“It first looked like a plane with fire coming out of the tail.” – Aaron O.
“I have never seen anything like it. Big, bright and moving gently across sky – slower than a plane, not falling at all but moving across.” – Shannon H.
“Viewed from cockpit of aircraft at 37,000′. Was visible for two or three minutes.” – Landy T.
Flaming plane? Incandescent visitor from the asteroid belt? The brilliant and s-l-o-w fireball that seared the sky over southeastern Australia tonight was probably one of the most spectacular displays of re-entering space junk witnessed in recent years.
Ted Molzcan, citizen satellite tracker and frequent contributor to the amateur satellite watchers SeeSat-L site, notes that the timing and appearance almost certainly point to the decay or de-orbiting of the Russian Soyuz 2-1B rocket booster that launched the meteorological satellite Meteor M2 on July 8.
Meteor over New South Wales. Look closely near the end and you’ll see it disintegrate into small pieces.
The magnificent man-made meteor, weighing some 4,400 pounds (2,000 kg), was seen from Melbourne to Sydney across the states of Victoria and New South Wales around 10 p.m. Hundreds of people were stopped in their tracks. Most noticed how slowly the fireball traveled and how long it continue to burn on the way down.

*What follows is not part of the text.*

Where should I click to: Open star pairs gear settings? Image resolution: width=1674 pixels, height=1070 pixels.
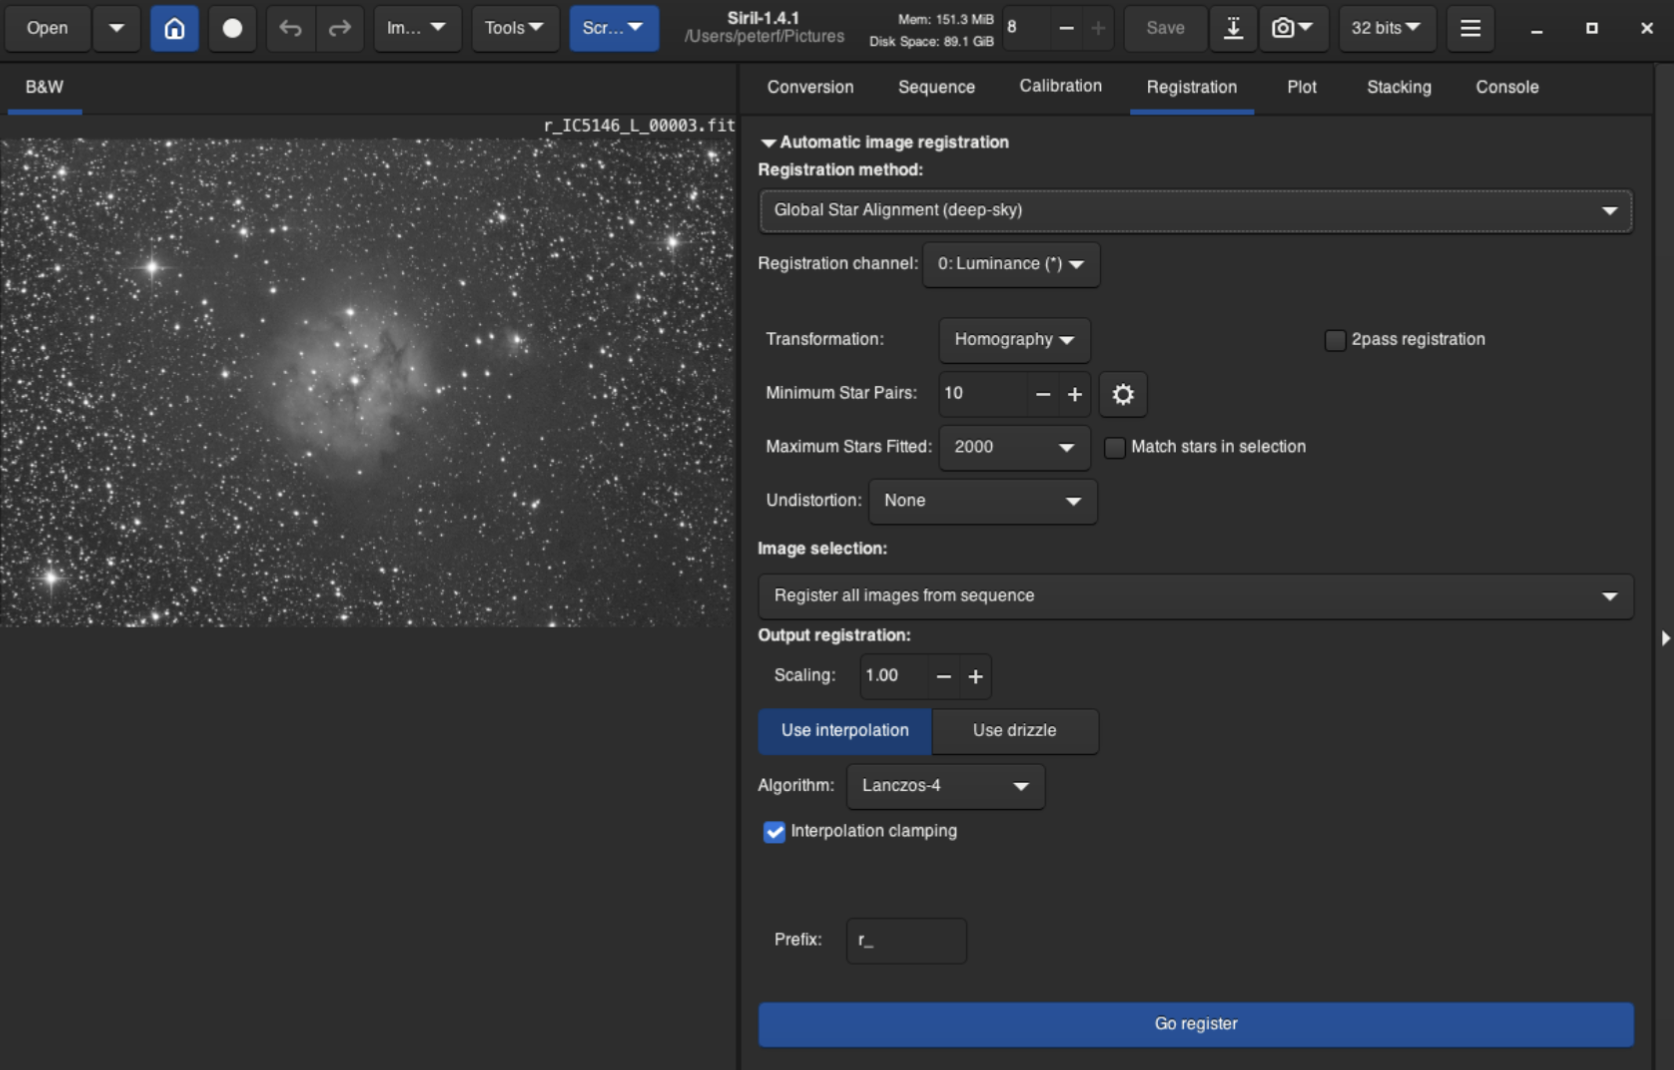(1122, 394)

Spacecraft that reenter from either orbital decay or controlled entry usually break up at altitudes between 45-52 miles (84-72 km) traveling around 17,500 mph (28,000 km/hour) . Compression and friction from the ever-thickening air cause the craft, or in this case, the rocket booster, to slow down and heat up to flaming incandescence just like a hunk of space rock arriving from the asteroid belt. In both cases, we see a brilliant meteor, however manmade debris.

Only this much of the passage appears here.